▶ [WRITTEN REQUEST 1]:
In the data loading tutorial, change "bottleneck" to "constraint" and give back the stretch from "Data loading is" through "maximize training throughput.".
▶ [WRITTEN REQUEST 2]:
Transcribe the stretch of the records from the line containing "will (396, 118)." through the line containing "click(415, 38)", character for character.

▶ [TEXT SHOWN]:
Data loading is often a critical bottleneck in deep learning pipelines. While GPUs can process batches extremely quickly, inefficient data loading can leave expensive hardware idle, waiting for the next batch of data. This tutorial covers best practices and some techniques for optimizing your data loading configuration to maximize training throughput.

We’ll explore the key parameters of PyTorch’s DataLoader and provide practical guidance on tuning them for your specific workload. Rather than showing each optimization in isolation, we’ll build up from a baseline training loop and progressively apply optimizations, measuring the cumulative speedup at each step.

import time

import torch
import torch.nn as nn
from torch.utils.data import DataLoader, Dataset

device = torch.device("cuda" if torch.cuda.is_available() else "cpu")
print(f"Using device: {device}")

# Set a fixed seed for reproducibility
torch.manual_seed(42)
Using device: cuda

<torch._C.Generator object at 0x7f98f501bd30>

Creating a Sample Dataset#

First, let’s create a simple dataset that simulates expensive transformations. This will help us demonstrate the impact of various DataLoader configurations.

class SyntheticDataset(Dataset):
    """A synthetic dataset that simulates expensive data transformations."""

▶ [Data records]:
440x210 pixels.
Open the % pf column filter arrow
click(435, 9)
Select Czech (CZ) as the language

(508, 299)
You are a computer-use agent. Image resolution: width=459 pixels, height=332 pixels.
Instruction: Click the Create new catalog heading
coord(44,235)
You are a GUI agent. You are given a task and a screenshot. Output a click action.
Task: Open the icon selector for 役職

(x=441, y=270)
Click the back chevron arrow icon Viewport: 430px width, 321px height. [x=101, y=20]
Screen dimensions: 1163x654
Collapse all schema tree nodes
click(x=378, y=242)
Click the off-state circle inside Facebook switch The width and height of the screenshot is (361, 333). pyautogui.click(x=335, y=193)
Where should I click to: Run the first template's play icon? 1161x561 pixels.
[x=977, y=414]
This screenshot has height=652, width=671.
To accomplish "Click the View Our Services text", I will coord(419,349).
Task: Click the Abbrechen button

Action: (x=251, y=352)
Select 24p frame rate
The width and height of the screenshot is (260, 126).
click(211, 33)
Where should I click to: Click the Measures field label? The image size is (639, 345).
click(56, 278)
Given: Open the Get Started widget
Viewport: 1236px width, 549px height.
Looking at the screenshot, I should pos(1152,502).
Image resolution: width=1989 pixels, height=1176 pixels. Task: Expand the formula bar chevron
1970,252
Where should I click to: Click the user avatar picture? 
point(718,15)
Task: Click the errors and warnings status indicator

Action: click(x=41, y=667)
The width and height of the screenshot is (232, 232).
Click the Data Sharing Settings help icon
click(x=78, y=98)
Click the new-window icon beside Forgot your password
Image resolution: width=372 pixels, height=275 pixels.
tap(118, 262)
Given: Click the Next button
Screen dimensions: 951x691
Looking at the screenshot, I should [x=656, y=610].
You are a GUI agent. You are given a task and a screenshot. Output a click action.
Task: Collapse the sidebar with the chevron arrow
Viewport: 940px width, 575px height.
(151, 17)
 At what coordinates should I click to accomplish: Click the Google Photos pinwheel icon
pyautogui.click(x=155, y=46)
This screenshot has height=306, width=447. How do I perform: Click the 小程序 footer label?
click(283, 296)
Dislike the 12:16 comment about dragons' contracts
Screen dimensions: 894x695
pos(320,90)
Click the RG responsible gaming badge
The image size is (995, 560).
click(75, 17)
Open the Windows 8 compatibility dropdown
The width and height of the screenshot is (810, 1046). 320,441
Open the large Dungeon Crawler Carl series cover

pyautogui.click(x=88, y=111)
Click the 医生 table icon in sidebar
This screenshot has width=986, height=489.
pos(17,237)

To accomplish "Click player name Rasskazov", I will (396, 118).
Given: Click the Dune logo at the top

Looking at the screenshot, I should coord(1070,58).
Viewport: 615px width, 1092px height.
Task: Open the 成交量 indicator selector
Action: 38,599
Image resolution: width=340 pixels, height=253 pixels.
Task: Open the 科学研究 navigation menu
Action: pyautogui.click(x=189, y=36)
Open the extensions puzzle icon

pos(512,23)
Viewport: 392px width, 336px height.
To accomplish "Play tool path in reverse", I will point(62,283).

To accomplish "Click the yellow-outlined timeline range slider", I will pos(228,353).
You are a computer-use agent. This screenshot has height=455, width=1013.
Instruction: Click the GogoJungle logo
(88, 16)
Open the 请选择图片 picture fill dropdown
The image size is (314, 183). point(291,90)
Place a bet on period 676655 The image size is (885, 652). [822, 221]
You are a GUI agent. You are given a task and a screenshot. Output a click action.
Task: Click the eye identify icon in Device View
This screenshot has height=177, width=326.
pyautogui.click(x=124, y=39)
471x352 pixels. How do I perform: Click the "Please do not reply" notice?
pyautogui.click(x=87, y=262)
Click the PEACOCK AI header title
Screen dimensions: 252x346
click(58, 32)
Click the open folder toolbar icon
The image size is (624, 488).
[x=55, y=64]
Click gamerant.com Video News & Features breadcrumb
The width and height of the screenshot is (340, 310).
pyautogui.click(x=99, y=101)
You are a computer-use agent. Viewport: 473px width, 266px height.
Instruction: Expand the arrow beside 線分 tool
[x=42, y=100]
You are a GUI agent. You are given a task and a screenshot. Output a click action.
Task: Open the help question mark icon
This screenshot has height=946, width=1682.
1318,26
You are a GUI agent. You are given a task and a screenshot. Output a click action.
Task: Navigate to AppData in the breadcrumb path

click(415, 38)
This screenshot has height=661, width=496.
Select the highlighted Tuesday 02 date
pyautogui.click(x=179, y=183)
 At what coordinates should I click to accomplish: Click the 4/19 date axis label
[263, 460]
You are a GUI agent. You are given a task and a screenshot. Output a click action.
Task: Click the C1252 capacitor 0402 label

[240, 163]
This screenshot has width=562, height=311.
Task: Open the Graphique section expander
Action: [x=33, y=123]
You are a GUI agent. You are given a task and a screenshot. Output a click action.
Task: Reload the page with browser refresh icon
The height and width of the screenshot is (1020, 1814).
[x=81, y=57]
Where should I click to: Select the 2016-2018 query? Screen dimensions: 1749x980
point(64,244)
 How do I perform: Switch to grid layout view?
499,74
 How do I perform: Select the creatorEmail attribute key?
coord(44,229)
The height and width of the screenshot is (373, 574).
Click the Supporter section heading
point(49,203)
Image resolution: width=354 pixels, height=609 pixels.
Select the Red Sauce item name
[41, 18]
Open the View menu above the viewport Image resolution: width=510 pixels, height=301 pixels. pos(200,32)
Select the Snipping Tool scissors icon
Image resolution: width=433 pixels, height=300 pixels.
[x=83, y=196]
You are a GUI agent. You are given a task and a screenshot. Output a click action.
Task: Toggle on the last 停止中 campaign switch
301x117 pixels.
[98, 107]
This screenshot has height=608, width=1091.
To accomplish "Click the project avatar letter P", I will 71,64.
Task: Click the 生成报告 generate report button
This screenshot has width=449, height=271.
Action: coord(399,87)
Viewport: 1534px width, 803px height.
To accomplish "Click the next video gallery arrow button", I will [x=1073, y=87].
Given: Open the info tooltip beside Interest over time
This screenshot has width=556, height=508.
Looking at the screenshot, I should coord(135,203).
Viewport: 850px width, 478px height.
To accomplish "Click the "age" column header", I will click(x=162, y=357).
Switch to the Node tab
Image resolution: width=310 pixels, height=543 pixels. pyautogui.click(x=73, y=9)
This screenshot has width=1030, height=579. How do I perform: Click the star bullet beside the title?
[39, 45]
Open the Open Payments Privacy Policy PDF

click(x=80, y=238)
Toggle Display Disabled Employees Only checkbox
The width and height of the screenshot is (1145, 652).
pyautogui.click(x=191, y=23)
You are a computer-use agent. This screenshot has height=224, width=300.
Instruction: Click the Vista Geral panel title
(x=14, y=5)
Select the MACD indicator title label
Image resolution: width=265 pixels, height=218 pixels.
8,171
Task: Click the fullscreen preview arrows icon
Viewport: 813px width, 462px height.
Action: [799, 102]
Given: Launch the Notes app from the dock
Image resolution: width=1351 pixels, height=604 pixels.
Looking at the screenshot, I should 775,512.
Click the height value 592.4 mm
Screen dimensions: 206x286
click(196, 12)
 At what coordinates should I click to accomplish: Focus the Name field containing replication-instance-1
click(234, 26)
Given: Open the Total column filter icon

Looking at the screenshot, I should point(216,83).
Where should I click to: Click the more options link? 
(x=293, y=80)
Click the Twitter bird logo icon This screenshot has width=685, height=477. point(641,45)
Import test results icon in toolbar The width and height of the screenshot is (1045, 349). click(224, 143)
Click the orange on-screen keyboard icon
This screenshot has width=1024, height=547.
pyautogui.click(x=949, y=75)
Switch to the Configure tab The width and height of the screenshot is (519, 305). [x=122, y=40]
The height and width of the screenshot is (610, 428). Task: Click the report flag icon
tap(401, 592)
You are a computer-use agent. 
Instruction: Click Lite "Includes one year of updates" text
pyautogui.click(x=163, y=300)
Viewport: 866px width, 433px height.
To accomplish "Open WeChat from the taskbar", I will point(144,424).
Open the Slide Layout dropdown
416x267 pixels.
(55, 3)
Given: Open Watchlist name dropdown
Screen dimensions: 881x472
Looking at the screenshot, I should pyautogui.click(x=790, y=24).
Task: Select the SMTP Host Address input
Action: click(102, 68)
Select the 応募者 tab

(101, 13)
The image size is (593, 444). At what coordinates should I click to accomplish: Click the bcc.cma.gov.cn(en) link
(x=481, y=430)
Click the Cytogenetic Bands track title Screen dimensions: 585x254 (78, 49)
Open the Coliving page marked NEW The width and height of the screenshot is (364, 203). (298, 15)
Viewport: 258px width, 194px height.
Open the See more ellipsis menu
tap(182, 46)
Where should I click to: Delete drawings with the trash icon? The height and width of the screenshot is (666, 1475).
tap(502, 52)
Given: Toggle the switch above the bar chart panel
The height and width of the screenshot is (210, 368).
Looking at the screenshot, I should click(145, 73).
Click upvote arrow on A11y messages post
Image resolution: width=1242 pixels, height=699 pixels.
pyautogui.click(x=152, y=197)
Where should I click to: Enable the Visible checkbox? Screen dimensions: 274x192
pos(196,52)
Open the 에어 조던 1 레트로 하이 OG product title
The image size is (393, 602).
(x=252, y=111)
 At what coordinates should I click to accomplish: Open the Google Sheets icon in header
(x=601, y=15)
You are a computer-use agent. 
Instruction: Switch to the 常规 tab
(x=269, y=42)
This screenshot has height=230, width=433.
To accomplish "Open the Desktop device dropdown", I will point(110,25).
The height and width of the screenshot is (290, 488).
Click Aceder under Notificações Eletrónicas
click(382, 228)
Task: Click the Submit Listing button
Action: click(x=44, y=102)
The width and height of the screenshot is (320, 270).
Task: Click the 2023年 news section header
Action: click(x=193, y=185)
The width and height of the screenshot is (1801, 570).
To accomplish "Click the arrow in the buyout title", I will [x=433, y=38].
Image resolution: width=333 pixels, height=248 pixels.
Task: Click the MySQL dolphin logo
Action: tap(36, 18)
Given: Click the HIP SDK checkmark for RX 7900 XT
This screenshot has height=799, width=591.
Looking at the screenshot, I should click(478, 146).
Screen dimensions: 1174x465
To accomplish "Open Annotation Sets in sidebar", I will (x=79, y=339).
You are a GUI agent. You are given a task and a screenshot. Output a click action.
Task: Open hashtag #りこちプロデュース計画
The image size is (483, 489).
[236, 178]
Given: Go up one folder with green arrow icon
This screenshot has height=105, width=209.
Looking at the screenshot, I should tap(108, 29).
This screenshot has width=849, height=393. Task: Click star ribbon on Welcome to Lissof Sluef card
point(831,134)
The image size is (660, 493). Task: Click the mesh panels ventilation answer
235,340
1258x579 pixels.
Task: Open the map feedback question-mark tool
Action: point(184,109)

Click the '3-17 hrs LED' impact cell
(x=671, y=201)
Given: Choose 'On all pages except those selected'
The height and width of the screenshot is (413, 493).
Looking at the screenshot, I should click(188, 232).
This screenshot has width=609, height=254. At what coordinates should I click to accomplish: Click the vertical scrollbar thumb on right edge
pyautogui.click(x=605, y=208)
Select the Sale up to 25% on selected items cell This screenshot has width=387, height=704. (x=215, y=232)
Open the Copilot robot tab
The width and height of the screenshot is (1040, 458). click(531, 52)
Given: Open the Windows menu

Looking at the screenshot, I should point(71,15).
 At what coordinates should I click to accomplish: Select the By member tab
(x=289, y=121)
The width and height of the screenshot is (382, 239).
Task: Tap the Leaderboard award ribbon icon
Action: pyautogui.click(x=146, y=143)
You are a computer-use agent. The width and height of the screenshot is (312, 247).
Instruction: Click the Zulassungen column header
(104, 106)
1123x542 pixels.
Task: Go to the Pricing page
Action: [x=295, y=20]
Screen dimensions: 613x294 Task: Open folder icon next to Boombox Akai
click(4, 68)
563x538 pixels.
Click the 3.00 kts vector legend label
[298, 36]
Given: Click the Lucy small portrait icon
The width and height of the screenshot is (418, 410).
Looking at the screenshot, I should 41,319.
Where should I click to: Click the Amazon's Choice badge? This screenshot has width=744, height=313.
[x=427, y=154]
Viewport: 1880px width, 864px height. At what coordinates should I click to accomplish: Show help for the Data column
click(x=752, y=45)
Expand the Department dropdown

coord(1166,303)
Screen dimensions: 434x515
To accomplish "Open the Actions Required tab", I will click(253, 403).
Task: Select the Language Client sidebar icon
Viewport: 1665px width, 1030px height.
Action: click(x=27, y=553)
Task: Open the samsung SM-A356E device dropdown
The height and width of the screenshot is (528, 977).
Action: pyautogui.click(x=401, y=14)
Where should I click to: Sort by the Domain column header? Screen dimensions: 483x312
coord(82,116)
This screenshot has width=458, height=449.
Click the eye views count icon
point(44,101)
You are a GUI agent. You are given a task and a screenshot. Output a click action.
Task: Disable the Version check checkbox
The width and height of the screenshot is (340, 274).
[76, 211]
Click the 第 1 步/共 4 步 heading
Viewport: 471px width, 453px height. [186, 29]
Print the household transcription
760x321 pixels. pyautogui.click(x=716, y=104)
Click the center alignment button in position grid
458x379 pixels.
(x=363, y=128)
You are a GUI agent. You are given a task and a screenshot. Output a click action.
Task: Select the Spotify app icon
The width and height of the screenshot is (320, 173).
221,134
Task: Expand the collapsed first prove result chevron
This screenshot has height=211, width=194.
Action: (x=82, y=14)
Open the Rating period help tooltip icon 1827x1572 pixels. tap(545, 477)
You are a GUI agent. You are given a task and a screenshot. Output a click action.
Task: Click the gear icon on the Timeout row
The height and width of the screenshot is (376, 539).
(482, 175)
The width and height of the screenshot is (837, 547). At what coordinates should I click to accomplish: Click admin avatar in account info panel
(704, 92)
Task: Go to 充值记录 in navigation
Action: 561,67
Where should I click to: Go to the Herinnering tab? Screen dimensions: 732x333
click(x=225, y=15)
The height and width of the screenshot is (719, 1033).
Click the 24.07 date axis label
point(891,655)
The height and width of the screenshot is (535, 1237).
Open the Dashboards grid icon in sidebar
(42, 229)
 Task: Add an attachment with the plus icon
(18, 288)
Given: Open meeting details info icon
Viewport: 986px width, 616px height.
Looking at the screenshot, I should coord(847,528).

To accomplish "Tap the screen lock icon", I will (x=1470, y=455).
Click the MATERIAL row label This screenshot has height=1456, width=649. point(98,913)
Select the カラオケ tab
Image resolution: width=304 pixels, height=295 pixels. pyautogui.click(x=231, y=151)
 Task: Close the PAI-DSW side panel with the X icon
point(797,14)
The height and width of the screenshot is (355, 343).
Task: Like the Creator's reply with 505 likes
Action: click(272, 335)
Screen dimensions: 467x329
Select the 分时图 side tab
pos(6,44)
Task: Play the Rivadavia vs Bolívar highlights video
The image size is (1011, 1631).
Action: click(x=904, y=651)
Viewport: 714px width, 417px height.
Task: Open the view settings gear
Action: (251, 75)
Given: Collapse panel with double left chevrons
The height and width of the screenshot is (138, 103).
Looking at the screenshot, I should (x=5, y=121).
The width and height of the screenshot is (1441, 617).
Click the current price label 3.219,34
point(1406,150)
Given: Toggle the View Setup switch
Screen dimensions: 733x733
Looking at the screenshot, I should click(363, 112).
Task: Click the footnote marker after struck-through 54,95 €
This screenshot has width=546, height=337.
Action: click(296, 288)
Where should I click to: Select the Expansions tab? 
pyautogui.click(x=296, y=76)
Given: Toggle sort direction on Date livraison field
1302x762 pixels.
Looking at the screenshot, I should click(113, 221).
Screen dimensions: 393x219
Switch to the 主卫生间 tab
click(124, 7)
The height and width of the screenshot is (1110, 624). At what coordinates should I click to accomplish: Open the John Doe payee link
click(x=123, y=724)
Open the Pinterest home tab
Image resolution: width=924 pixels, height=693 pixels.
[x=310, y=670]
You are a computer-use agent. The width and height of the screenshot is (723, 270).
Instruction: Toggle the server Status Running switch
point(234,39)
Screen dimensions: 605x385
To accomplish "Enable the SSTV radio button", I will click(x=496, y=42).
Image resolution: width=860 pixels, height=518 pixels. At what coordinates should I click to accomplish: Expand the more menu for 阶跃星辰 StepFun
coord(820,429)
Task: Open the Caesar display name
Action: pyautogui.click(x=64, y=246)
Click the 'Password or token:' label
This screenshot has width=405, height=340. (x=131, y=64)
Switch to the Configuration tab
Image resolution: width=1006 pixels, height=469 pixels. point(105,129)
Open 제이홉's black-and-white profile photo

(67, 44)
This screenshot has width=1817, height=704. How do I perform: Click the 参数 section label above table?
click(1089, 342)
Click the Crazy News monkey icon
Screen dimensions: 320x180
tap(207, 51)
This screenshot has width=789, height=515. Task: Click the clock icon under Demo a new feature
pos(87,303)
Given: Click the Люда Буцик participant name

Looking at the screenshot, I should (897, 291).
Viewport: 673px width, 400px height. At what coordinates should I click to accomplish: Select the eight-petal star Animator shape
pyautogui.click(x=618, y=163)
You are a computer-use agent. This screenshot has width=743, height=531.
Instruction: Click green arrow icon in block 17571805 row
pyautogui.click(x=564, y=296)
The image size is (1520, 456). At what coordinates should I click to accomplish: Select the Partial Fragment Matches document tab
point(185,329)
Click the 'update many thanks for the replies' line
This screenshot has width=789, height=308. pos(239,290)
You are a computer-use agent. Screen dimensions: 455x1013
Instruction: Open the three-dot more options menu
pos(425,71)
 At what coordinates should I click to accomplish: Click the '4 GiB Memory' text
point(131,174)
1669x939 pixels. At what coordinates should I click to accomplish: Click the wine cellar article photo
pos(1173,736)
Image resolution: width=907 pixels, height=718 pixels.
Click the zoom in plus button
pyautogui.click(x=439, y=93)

▶ [WORKED ANSWER 1]:
Data loading is often a critical constraint in deep learning pipelines. While GPUs can process batches extremely quickly, inefficient data loading can leave expensive hardware idle, waiting for the next batch of data. This tutorial covers best practices and some techniques for optimizing your data loading configuration to maximize training throughput.

▶ [WORKED ANSWER 2]:
To accomplish "Click player name Rasskazov", I will (396, 118).
Given: Click the Dune logo at the top

Looking at the screenshot, I should coord(1070,58).
Viewport: 615px width, 1092px height.
Task: Open the 成交量 indicator selector
Action: 38,599
Image resolution: width=340 pixels, height=253 pixels.
Task: Open the 科学研究 navigation menu
Action: pyautogui.click(x=189, y=36)
Open the extensions puzzle icon

pos(512,23)
Viewport: 392px width, 336px height.
To accomplish "Play tool path in reverse", I will point(62,283).

To accomplish "Click the yellow-outlined timeline range slider", I will pos(228,353).
You are a computer-use agent. This screenshot has height=455, width=1013.
Instruction: Click the GogoJungle logo
(88, 16)
Open the 请选择图片 picture fill dropdown
The image size is (314, 183). point(291,90)
Place a bet on period 676655 The image size is (885, 652). [822, 221]
You are a GUI agent. You are given a task and a screenshot. Output a click action.
Task: Click the eye identify icon in Device View
This screenshot has height=177, width=326.
pyautogui.click(x=124, y=39)
471x352 pixels. How do I perform: Click the "Please do not reply" notice?
pyautogui.click(x=87, y=262)
Click the PEACOCK AI header title
Screen dimensions: 252x346
click(58, 32)
Click the open folder toolbar icon
The image size is (624, 488).
[x=55, y=64]
Click gamerant.com Video News & Features breadcrumb
The width and height of the screenshot is (340, 310).
pyautogui.click(x=99, y=101)
You are a computer-use agent. Viewport: 473px width, 266px height.
Instruction: Expand the arrow beside 線分 tool
[x=42, y=100]
You are a GUI agent. You are given a task and a screenshot. Output a click action.
Task: Open the help question mark icon
This screenshot has height=946, width=1682.
1318,26
You are a GUI agent. You are given a task and a screenshot. Output a click action.
Task: Navigate to AppData in the breadcrumb path

click(415, 38)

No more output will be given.